> _WHAT THE EXERCISE ASKS_: The output is the line holding "Open Libraries from the places bar" and all lines after it to the end of the records below; restate them unchanged and add nothing.

RECORDS FOR THIS EXERCISE: Begin

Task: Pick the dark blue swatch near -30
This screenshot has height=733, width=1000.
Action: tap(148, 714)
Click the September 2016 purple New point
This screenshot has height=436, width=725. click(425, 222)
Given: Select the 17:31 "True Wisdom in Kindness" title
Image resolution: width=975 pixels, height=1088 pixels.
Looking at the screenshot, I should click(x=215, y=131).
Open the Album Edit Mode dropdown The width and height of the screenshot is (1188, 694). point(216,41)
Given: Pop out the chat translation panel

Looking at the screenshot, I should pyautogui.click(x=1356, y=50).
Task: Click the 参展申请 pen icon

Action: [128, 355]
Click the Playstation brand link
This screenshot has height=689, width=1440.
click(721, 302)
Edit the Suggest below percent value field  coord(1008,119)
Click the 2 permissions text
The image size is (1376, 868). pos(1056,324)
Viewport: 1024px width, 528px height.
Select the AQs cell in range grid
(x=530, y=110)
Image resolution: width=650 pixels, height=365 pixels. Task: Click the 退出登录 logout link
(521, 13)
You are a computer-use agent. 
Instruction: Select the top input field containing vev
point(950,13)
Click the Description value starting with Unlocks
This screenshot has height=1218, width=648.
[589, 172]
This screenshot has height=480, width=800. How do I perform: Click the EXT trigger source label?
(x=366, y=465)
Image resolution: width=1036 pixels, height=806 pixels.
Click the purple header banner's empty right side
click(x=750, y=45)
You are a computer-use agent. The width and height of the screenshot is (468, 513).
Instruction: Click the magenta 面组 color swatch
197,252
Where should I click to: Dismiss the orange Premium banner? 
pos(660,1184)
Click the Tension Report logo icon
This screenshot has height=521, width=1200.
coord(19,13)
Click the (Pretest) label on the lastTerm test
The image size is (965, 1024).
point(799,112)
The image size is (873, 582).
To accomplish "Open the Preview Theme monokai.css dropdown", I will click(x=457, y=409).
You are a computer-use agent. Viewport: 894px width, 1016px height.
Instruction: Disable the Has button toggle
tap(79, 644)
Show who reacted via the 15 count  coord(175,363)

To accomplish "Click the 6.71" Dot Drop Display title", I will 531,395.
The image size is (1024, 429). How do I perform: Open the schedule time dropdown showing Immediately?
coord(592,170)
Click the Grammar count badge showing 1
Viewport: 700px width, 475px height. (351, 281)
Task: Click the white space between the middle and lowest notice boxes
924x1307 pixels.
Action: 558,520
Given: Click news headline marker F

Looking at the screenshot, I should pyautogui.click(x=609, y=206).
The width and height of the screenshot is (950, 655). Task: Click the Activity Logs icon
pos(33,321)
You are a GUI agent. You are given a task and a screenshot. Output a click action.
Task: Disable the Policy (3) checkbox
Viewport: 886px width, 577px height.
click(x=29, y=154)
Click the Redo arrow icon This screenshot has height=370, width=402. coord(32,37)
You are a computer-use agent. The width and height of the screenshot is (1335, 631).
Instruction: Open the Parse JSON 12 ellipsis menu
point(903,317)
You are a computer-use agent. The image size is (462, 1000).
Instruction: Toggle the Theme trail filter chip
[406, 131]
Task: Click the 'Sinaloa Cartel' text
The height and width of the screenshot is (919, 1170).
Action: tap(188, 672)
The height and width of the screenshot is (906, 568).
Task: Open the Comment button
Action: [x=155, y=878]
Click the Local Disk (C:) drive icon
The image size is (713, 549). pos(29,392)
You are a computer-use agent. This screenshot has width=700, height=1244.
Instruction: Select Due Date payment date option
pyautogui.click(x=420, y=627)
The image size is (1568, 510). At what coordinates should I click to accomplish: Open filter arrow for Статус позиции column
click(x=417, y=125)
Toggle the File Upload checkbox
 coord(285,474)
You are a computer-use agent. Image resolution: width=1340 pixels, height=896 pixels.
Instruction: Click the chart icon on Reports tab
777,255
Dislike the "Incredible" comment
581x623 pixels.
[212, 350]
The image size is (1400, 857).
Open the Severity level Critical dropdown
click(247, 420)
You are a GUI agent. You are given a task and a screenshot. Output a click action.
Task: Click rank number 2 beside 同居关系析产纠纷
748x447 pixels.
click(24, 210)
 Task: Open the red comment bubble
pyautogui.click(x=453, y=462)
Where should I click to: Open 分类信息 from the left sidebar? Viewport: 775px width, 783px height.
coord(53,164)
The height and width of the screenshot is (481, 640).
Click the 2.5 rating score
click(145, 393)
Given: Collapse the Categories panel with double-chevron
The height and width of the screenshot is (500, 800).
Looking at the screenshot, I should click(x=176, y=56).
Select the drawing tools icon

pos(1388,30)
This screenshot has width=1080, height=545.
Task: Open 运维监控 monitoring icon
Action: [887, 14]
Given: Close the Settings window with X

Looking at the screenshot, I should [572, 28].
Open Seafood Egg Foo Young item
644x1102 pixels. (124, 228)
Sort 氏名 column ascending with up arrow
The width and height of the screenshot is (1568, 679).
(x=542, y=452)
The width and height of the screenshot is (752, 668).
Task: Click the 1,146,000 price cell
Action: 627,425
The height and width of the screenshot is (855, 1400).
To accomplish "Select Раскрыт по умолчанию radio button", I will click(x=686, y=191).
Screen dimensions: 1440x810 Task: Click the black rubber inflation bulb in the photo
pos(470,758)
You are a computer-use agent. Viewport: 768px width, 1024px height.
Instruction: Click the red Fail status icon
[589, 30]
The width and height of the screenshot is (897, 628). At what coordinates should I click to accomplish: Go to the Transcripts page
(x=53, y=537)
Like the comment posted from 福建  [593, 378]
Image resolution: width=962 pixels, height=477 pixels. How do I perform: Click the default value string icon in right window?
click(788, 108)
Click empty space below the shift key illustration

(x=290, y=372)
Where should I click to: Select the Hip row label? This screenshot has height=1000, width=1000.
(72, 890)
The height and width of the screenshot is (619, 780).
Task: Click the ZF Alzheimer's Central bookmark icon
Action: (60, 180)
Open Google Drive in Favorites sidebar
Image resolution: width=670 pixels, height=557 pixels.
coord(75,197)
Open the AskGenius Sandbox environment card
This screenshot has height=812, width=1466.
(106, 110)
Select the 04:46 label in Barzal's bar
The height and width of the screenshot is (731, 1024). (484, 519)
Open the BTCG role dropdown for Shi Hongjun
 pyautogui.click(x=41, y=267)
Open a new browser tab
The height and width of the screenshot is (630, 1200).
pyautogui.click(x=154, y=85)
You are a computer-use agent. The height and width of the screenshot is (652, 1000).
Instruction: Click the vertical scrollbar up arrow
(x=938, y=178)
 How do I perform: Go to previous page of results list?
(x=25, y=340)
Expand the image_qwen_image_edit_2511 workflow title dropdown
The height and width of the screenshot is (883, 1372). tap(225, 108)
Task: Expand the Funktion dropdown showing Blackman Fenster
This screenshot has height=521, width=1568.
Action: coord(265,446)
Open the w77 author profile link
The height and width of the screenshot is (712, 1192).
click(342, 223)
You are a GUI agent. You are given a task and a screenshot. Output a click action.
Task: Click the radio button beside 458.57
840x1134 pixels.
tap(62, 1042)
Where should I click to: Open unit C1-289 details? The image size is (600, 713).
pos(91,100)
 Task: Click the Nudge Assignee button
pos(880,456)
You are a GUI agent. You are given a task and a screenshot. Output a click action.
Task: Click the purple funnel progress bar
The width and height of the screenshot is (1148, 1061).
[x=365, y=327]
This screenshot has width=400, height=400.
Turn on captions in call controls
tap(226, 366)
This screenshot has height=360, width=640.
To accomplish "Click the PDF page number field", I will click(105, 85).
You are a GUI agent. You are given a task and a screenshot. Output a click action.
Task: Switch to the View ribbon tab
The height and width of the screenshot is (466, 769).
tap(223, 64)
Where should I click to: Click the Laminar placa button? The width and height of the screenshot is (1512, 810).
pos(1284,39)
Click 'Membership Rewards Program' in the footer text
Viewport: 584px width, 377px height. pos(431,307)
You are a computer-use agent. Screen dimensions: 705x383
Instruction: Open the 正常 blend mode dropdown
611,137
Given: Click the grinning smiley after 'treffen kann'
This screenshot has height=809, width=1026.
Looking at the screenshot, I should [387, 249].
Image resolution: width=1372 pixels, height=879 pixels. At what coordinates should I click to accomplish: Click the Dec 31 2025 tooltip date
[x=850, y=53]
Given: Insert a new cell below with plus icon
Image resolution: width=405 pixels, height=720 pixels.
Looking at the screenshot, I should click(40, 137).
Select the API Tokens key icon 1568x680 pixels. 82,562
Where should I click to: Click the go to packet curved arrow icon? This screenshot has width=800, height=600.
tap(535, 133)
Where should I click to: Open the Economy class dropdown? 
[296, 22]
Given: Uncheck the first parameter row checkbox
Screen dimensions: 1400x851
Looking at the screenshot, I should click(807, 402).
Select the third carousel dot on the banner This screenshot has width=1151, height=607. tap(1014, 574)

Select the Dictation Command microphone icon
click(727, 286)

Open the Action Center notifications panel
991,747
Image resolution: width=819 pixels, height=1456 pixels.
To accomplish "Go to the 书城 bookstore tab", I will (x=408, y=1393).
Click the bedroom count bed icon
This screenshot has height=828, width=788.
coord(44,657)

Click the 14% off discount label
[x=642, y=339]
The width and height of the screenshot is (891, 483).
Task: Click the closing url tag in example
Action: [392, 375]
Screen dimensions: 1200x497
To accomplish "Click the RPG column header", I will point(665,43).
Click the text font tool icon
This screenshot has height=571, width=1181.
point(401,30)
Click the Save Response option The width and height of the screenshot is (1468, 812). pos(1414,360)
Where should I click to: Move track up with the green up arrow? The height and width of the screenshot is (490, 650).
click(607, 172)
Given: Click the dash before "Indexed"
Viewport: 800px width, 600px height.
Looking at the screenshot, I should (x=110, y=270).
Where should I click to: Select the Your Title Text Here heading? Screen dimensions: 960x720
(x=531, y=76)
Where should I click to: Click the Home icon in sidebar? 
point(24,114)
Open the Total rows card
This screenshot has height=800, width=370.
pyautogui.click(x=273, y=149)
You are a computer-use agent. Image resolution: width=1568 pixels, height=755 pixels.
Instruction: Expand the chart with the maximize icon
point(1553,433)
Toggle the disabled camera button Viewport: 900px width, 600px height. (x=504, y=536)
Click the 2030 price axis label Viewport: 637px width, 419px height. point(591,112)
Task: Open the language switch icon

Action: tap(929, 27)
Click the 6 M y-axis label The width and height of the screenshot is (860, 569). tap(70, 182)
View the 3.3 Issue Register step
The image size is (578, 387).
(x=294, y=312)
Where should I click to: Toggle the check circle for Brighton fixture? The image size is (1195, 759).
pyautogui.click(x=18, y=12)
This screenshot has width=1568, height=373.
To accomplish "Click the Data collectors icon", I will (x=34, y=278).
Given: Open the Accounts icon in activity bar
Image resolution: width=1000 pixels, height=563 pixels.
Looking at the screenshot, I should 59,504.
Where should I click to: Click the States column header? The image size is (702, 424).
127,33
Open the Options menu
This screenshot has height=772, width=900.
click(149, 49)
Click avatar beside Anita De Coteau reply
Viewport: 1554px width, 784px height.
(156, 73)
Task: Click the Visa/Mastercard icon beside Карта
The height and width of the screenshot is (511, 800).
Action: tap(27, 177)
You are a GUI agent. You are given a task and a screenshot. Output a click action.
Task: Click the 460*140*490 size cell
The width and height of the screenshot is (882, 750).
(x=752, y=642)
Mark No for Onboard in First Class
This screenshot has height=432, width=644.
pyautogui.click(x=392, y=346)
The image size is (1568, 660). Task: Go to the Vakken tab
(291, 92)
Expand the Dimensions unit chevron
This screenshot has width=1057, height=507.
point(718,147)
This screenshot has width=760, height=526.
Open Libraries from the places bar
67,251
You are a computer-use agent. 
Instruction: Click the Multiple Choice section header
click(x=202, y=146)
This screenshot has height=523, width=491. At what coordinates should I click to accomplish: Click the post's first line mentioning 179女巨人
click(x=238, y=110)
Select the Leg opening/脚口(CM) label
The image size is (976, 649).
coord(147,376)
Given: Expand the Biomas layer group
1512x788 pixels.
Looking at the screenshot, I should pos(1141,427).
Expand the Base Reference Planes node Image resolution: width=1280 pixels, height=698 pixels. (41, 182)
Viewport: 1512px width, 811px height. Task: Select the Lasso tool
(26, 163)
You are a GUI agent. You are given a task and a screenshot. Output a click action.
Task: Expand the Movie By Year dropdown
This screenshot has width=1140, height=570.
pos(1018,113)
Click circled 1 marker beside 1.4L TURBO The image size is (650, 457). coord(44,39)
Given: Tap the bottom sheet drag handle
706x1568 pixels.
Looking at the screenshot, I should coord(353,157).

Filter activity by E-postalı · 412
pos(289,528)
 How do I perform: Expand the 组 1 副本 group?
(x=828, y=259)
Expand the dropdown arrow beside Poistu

RECORDS FOR THIS EXERCISE: End

> _REPLY_:
Open Libraries from the places bar
67,251
You are a computer-use agent. 
Instruction: Click the Multiple Choice section header
click(x=202, y=146)
This screenshot has height=523, width=491. At what coordinates should I click to accomplish: Click the post's first line mentioning 179女巨人
click(x=238, y=110)
Select the Leg opening/脚口(CM) label
The image size is (976, 649).
coord(147,376)
Given: Expand the Biomas layer group
1512x788 pixels.
Looking at the screenshot, I should pos(1141,427).
Expand the Base Reference Planes node Image resolution: width=1280 pixels, height=698 pixels. (41, 182)
Viewport: 1512px width, 811px height. Task: Select the Lasso tool
(26, 163)
You are a GUI agent. You are given a task and a screenshot. Output a click action.
Task: Expand the Movie By Year dropdown
This screenshot has width=1140, height=570.
pos(1018,113)
Click circled 1 marker beside 1.4L TURBO The image size is (650, 457). coord(44,39)
Given: Tap the bottom sheet drag handle
706x1568 pixels.
Looking at the screenshot, I should coord(353,157).

Filter activity by E-postalı · 412
pos(289,528)
 How do I perform: Expand the 组 1 副本 group?
(x=828, y=259)
Expand the dropdown arrow beside Poistu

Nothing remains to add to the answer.